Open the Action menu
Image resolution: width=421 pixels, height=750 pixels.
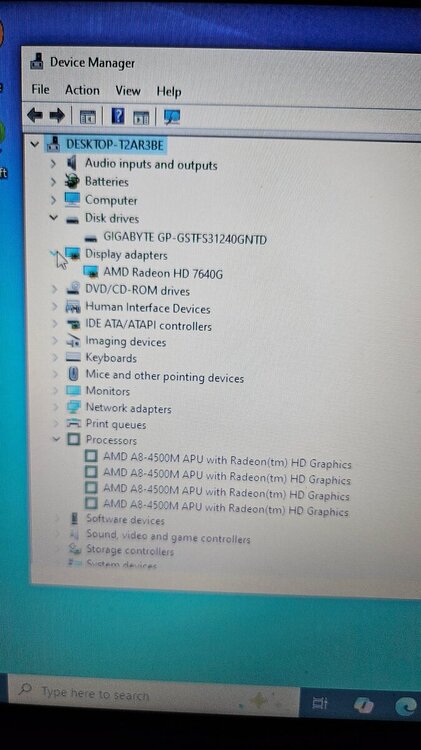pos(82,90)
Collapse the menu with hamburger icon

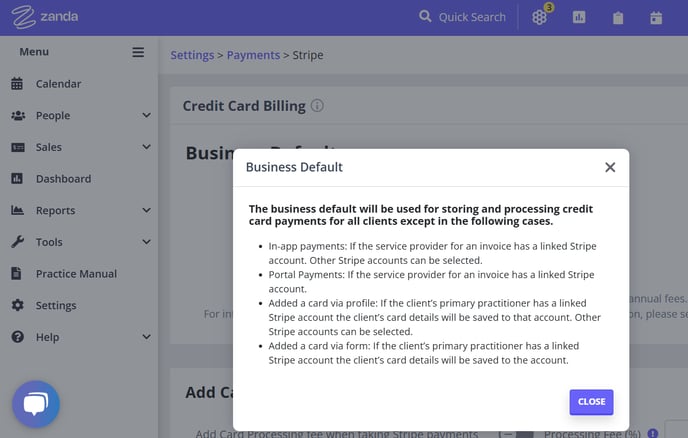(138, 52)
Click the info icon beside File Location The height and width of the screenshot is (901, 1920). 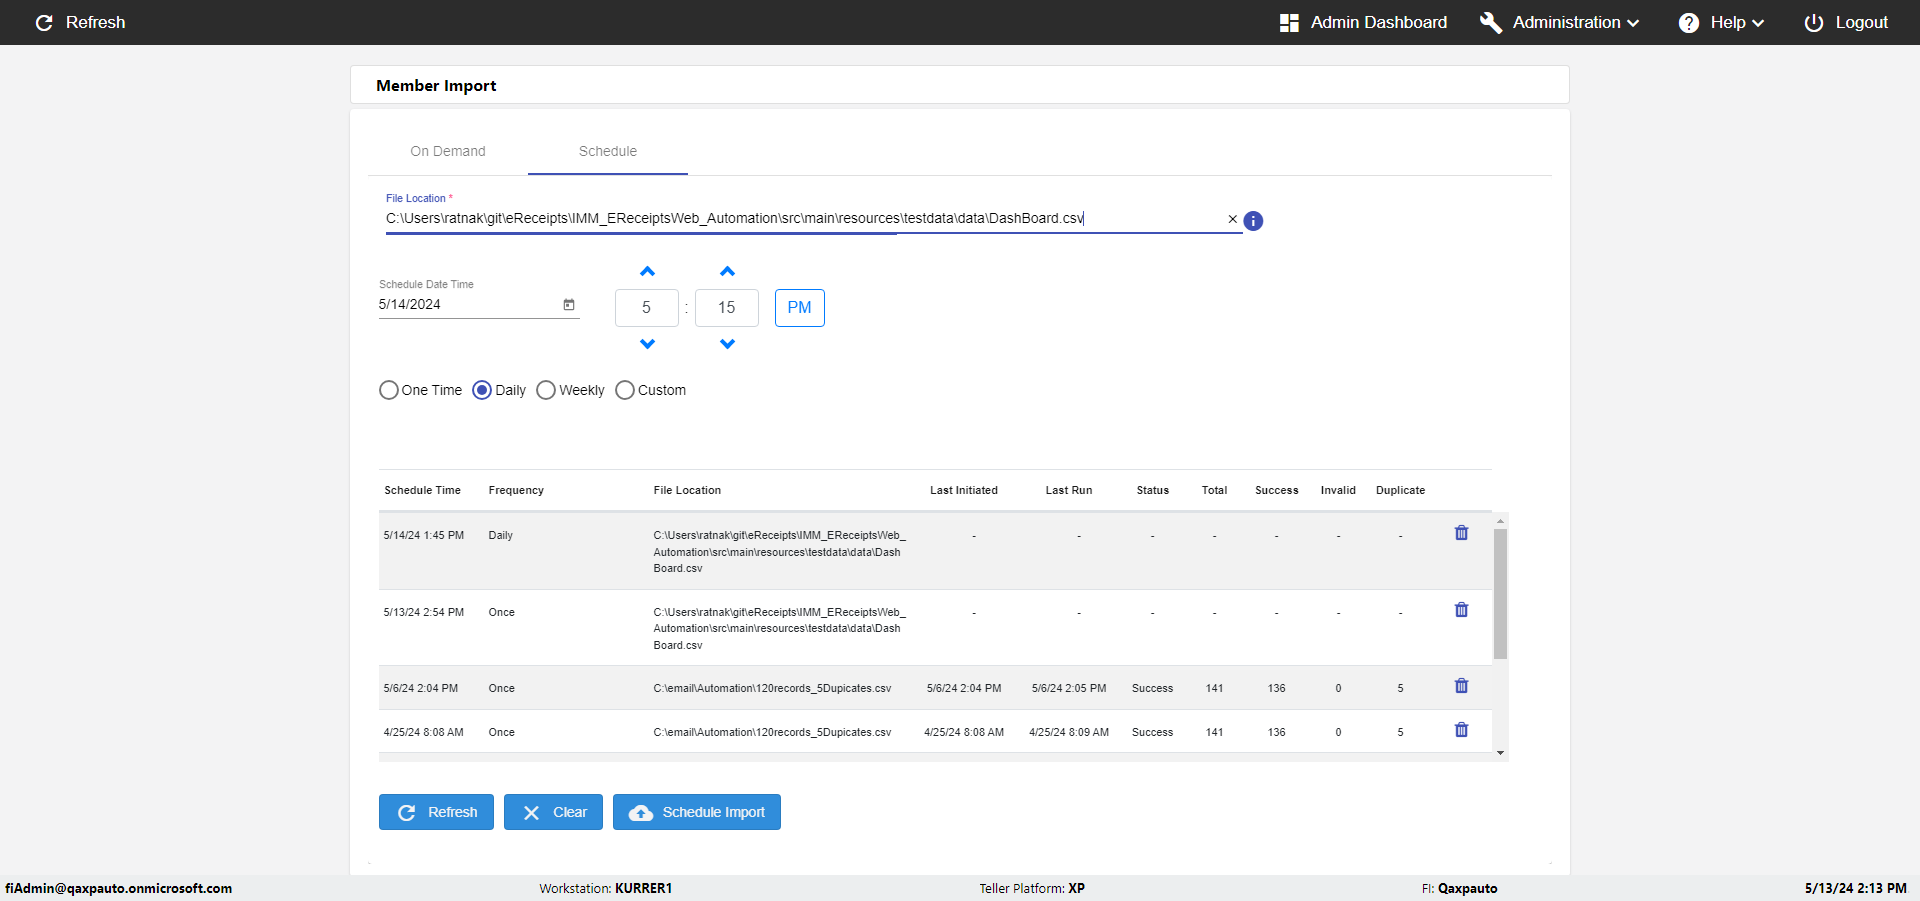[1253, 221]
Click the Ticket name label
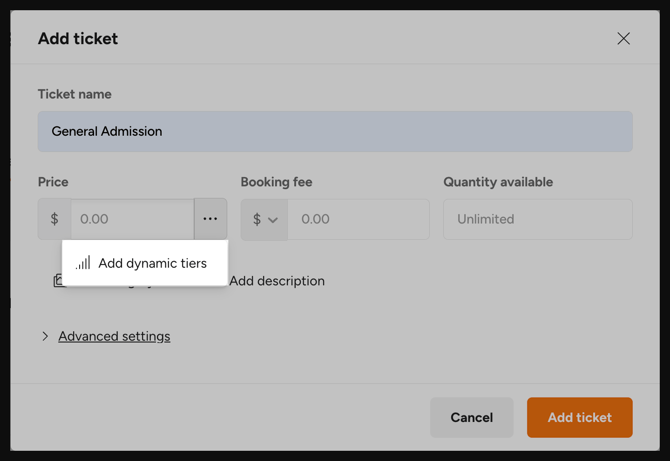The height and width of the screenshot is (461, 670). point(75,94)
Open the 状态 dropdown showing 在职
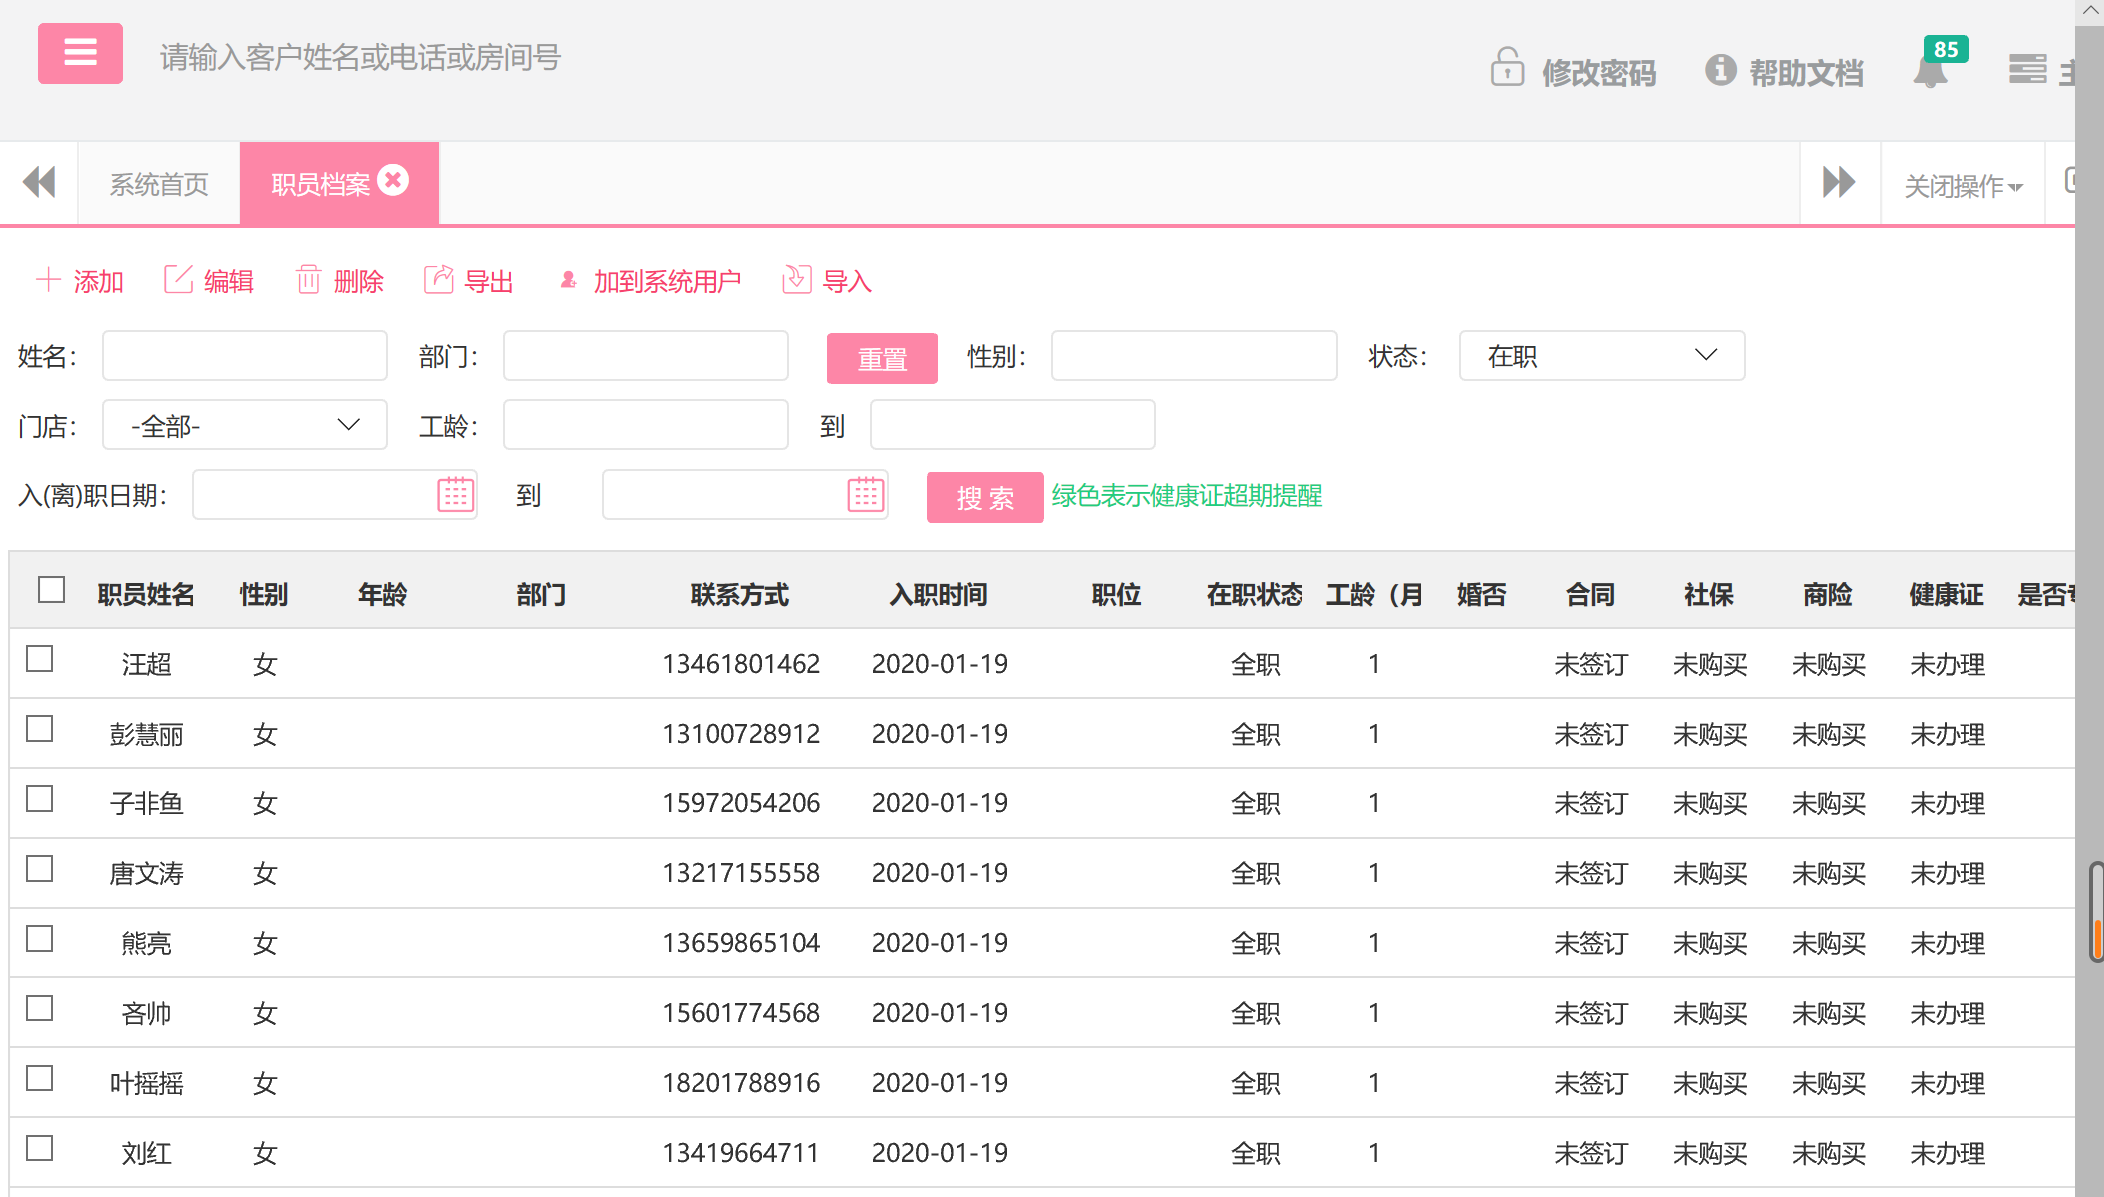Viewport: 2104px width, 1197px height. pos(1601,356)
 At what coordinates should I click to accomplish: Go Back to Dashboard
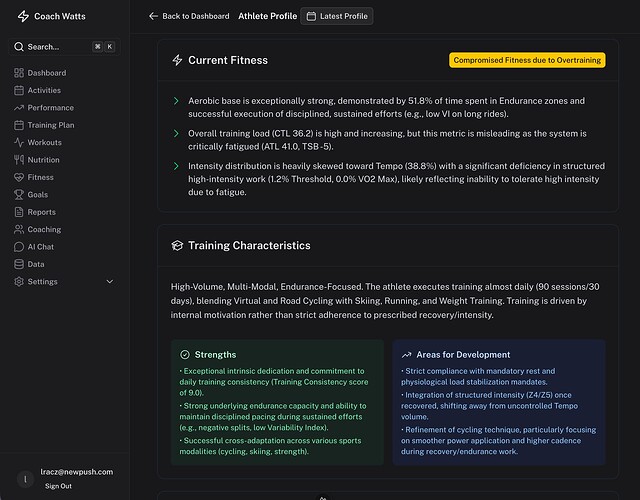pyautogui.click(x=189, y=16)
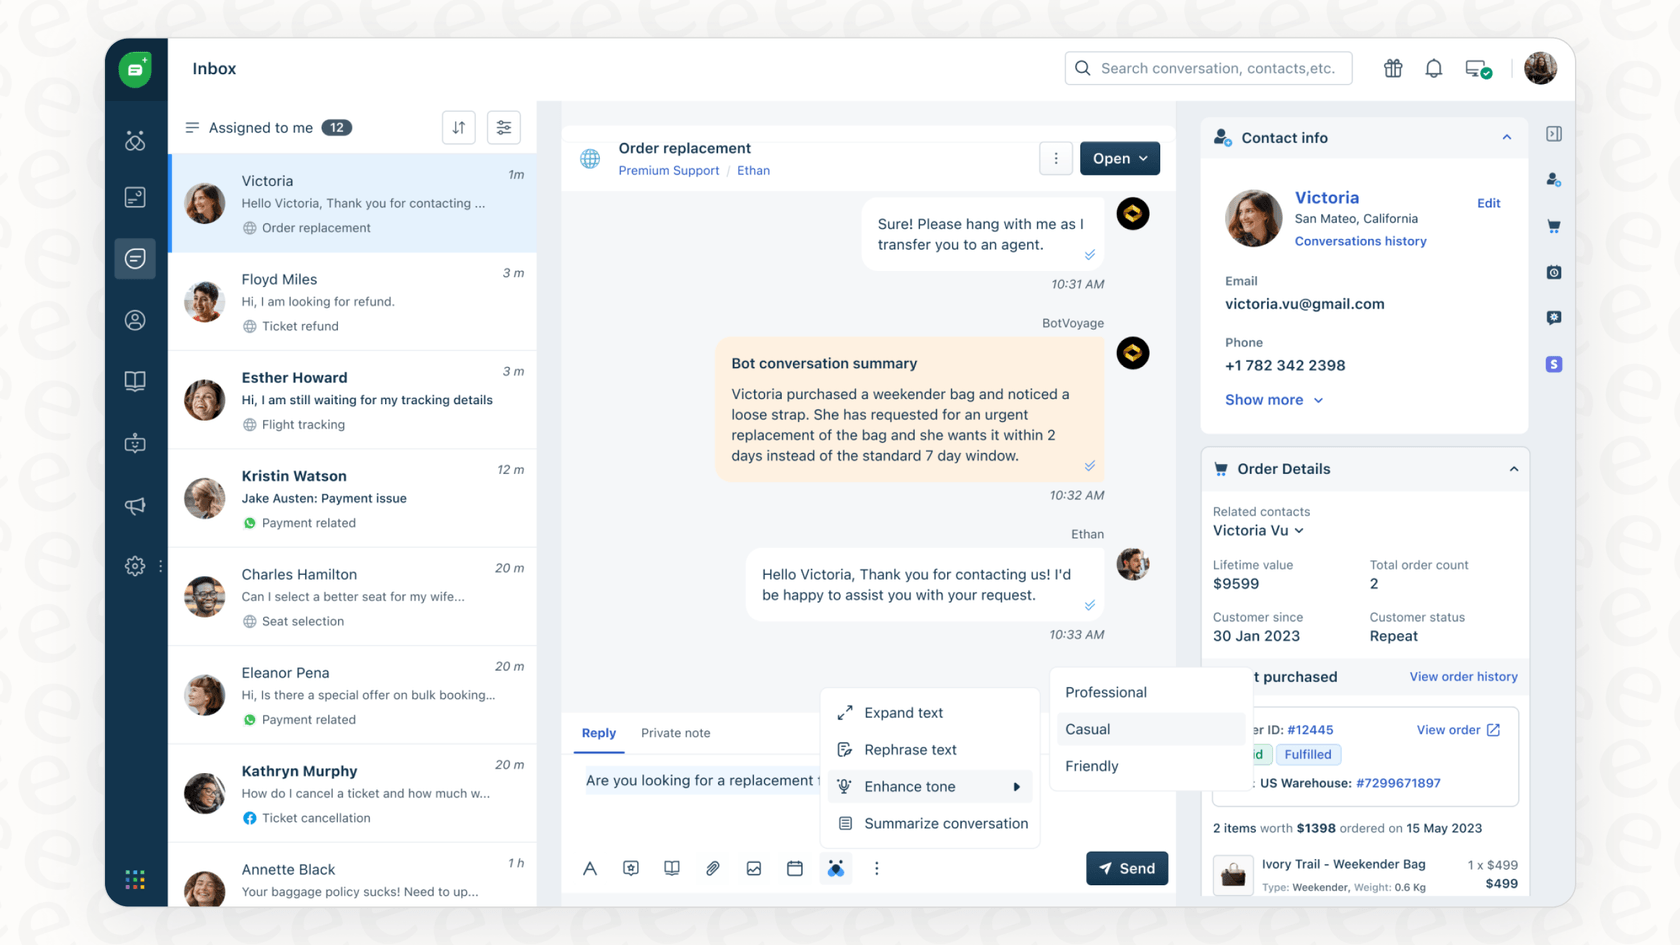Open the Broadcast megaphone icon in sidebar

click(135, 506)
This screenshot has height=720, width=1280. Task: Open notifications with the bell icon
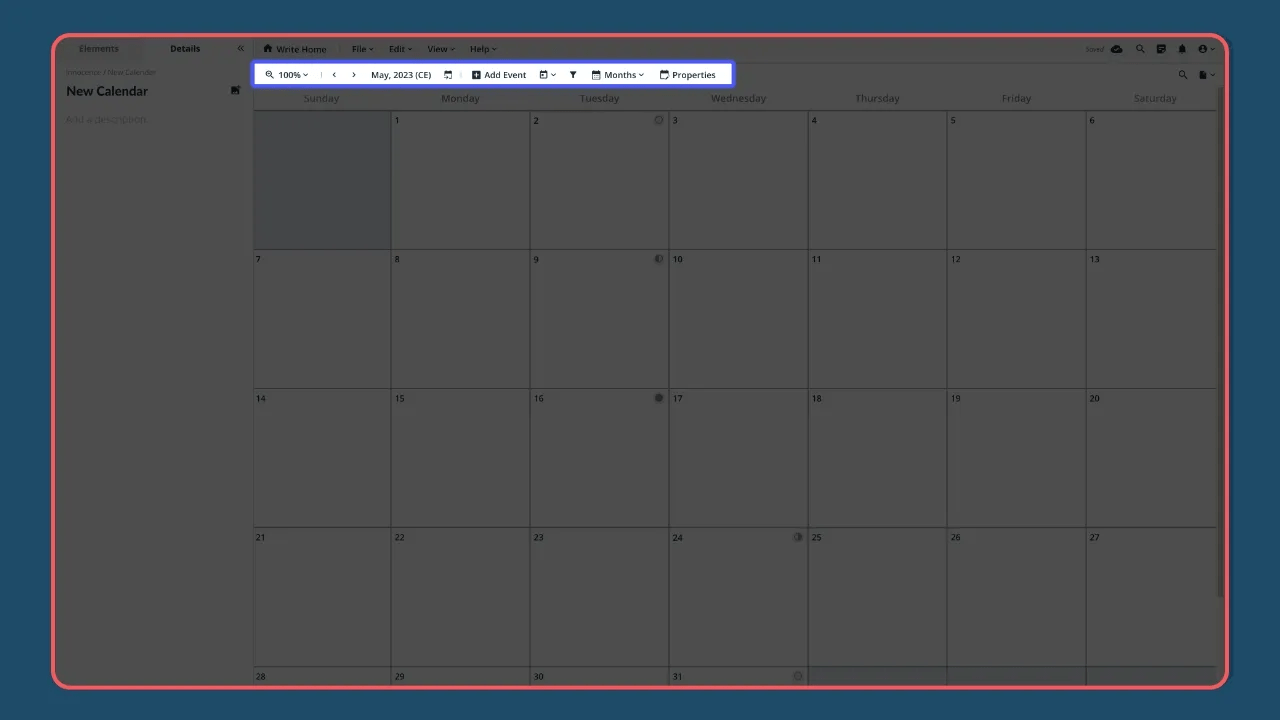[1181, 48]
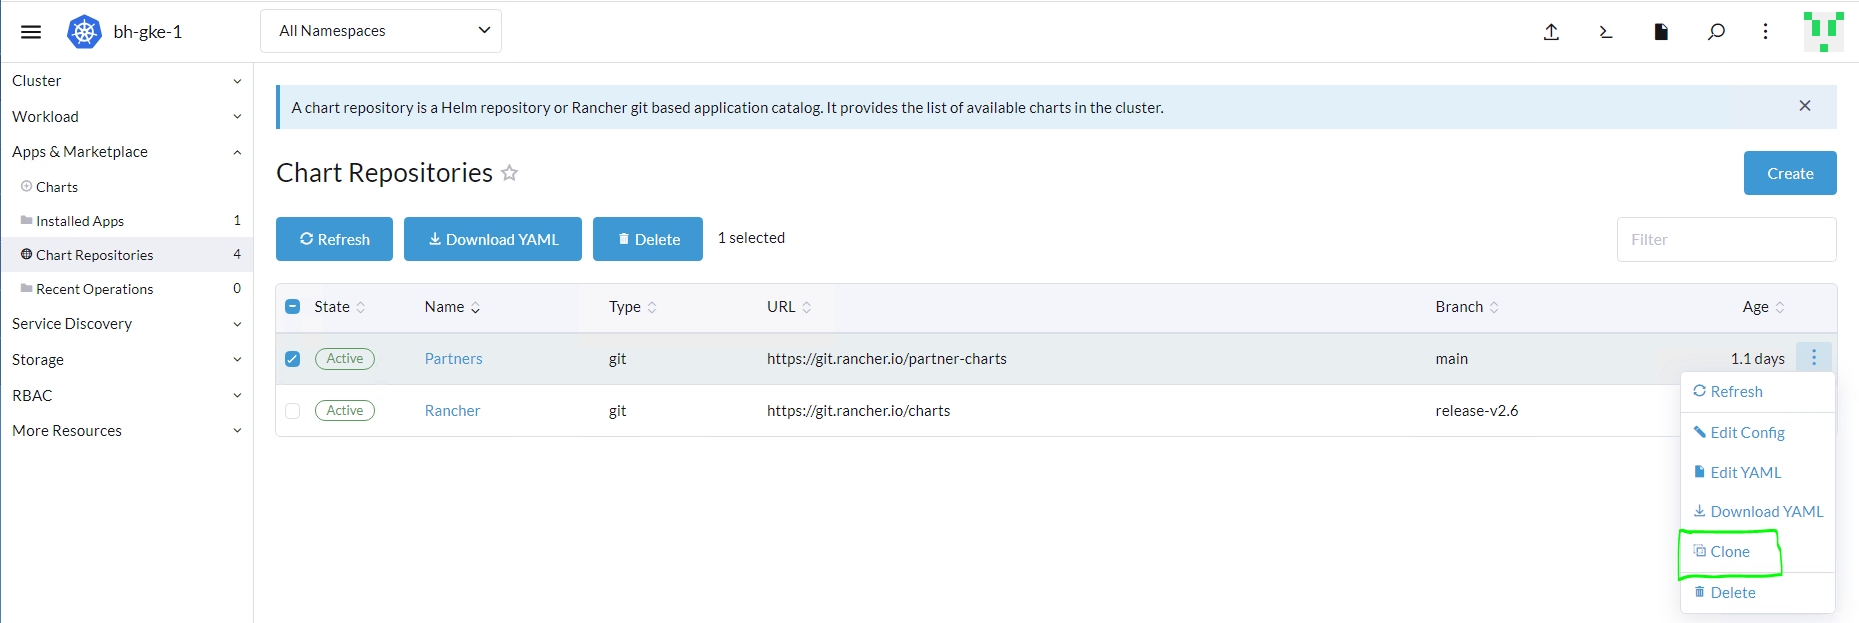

================

> PROBLEM DETAILS: Write out again the entries above, from the line with "This screenshot has" through the end of the entries, keeping each entry's wording and adding 132 to every coordinate in the answers. Leave the pictures out.

> FINAL RESULT:
This screenshot has height=720, width=1280. Task: Open notifications with the bell icon
[1313, 180]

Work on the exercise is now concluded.